While the club was formed in 1916, women were playing football in Portsmouth before the war. In March 1914 a charity game was played for a Royal Navy disaster fund. A team from a local musical revue played a team of “Local Ladies.” Ada Anscombe scored all four goals for the latter and she was a prolific scorer in a number of games played in 1916, again before the club was formally founded. The Portsmouth Ladies played several different women’s teams and their games proved popular, with Portsmouth Football Club even donating a set of kit to help them. Crowds often numbered several thousand, and one game at a naval fundraiser may have been watched by tens of thousands.

Emboldened by this success, the Portsmouth Ladies Football Club was founded, with women in all the leading positions. Miss Ada Anscombe become the Hon. Secretary and the goalkeeper of Post Office Ladies, Miss Elsie Courtney, became the Hon. Treasurer. The Hon. President was Mrs. Langdon, wife of Councillor Langdon. She presided at social functions while her husband became actively involved in promoting and organising games.
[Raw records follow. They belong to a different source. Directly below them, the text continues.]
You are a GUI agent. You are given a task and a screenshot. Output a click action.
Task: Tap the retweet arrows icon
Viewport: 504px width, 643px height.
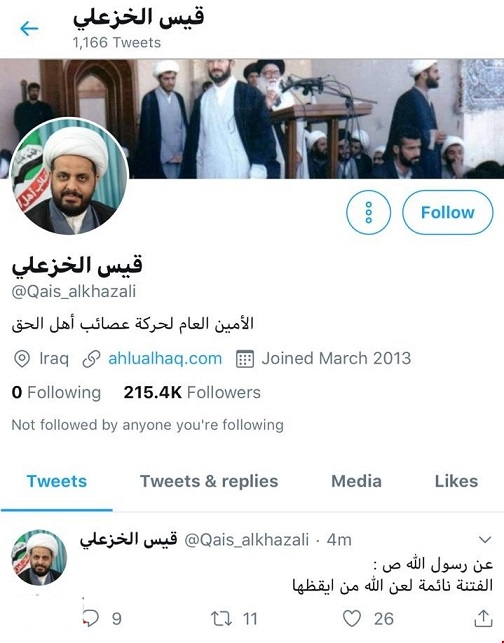coord(221,618)
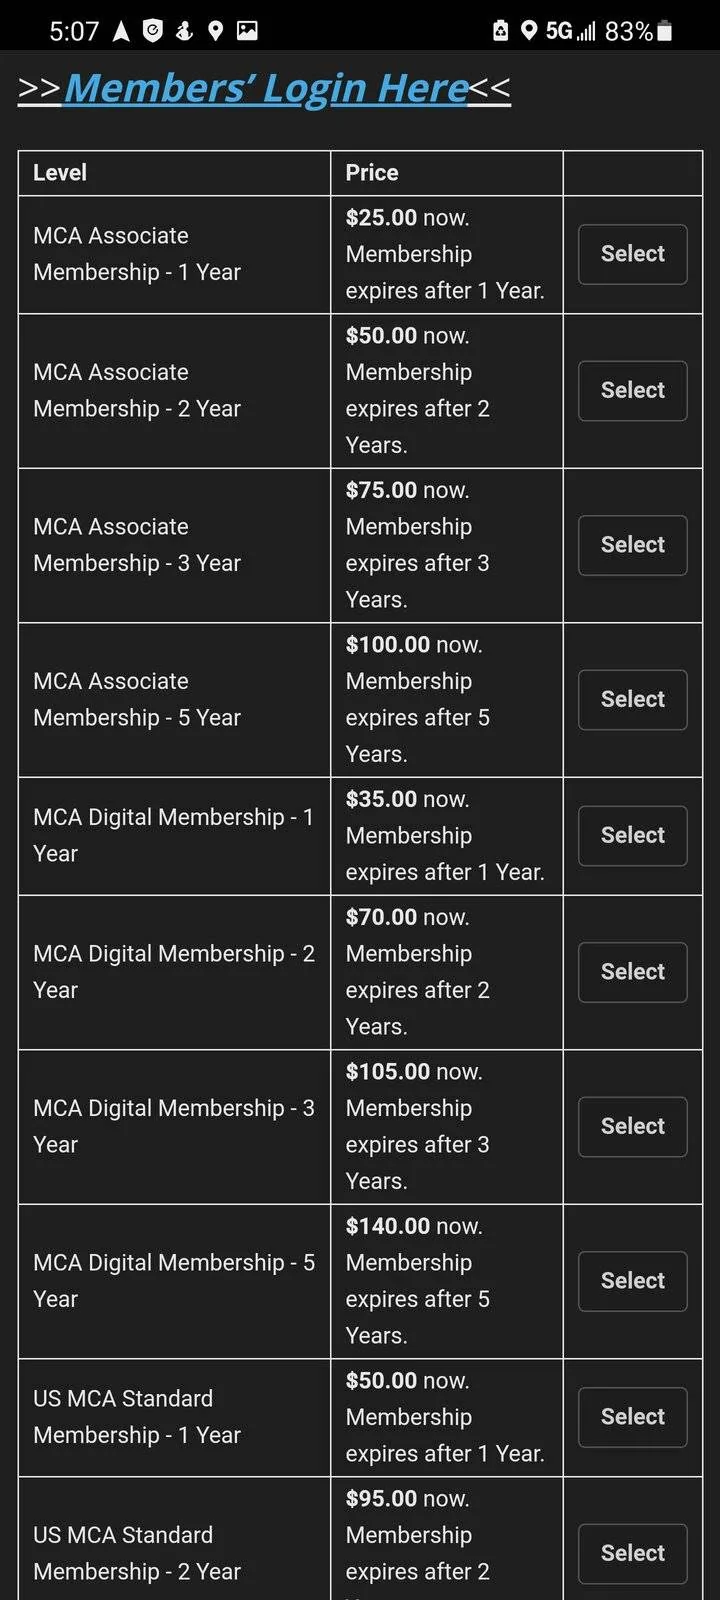Viewport: 720px width, 1600px height.
Task: Select MCA Digital Membership 3 Year
Action: (x=632, y=1127)
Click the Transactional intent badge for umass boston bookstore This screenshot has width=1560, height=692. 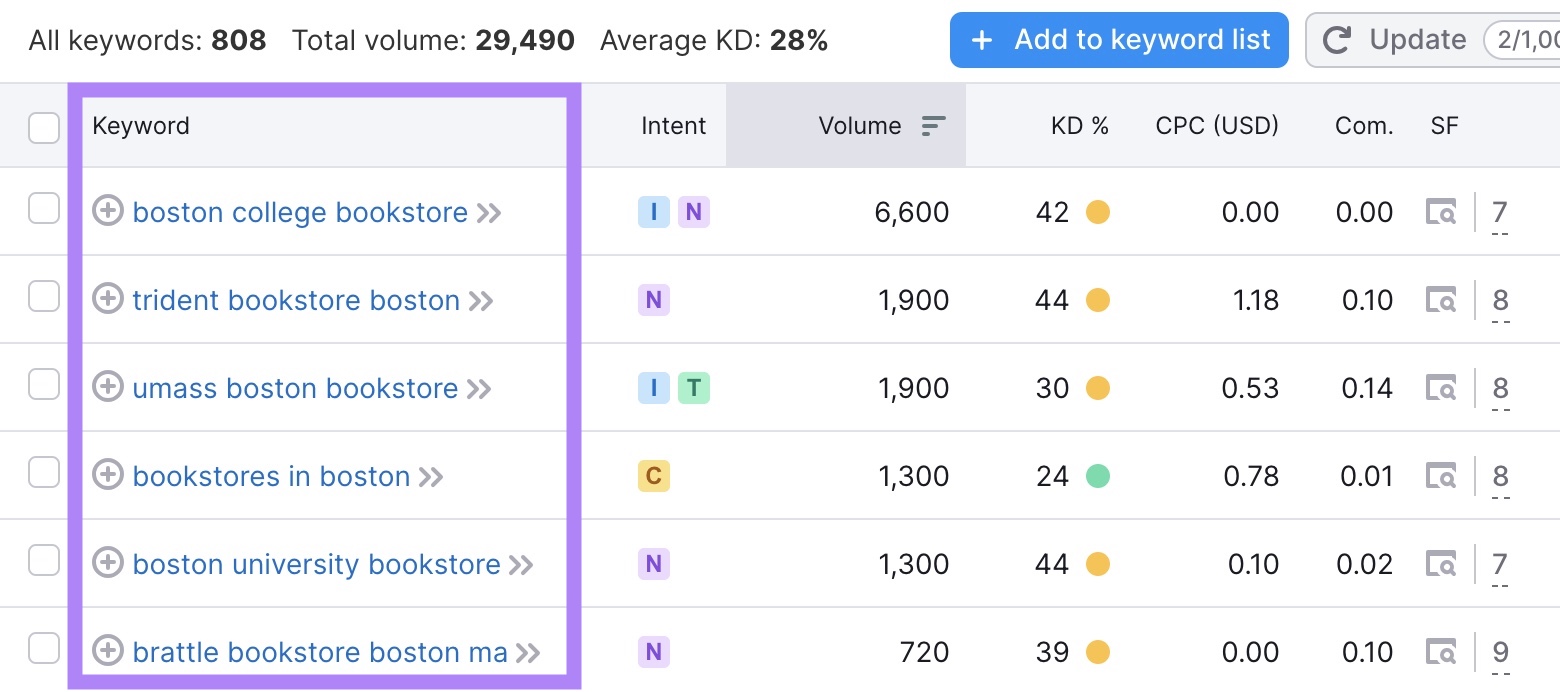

Councillor Langdon also promoted the social side of the game, arranging several fancy-dress balls to raise money for the club where some of the players appeared in their football-kit. After they befriended one Canadian army unit, the soldiers travelled with them to another game to cheer them on. They brought their pipe band who played at a dance after the game.

Between May and December 1917 the club played around 15 games against male teams, often from the Naval and Army units stationed in the South of England. As well as English teams, they also played Canadian soldiers, who raced onto the pitch to photograph the women, and French sailors who presented them with a silver cake basket. These games were often played with ‘concessions’, as they were called, whereby the male players had their arms tied behind their backs. While they were celebrated for their efforts, the players were still presented as the ‘fair-sex’ in press coverage, which enjoyed reporting on their games. They were often captured by Stephen Cribb, a local sports photographer and future President of Portsmouth Football Club. His photographs appeared in both local papers and the Daily Mirror, meaning millions of readers saw images of the team.

The club went back to playing women’s teams in 1918 and even won a trophy called the Southern Championship. Probably their last wartime game was a 2-0 win against Southampton Ladies at Fratton Park in October 1918. They raised over £300 for charity, an impressive achievement. In this centenary year their efforts deserved to be recognised and celebrated as a reminder of the vital contribution of women to Britain’s war effort.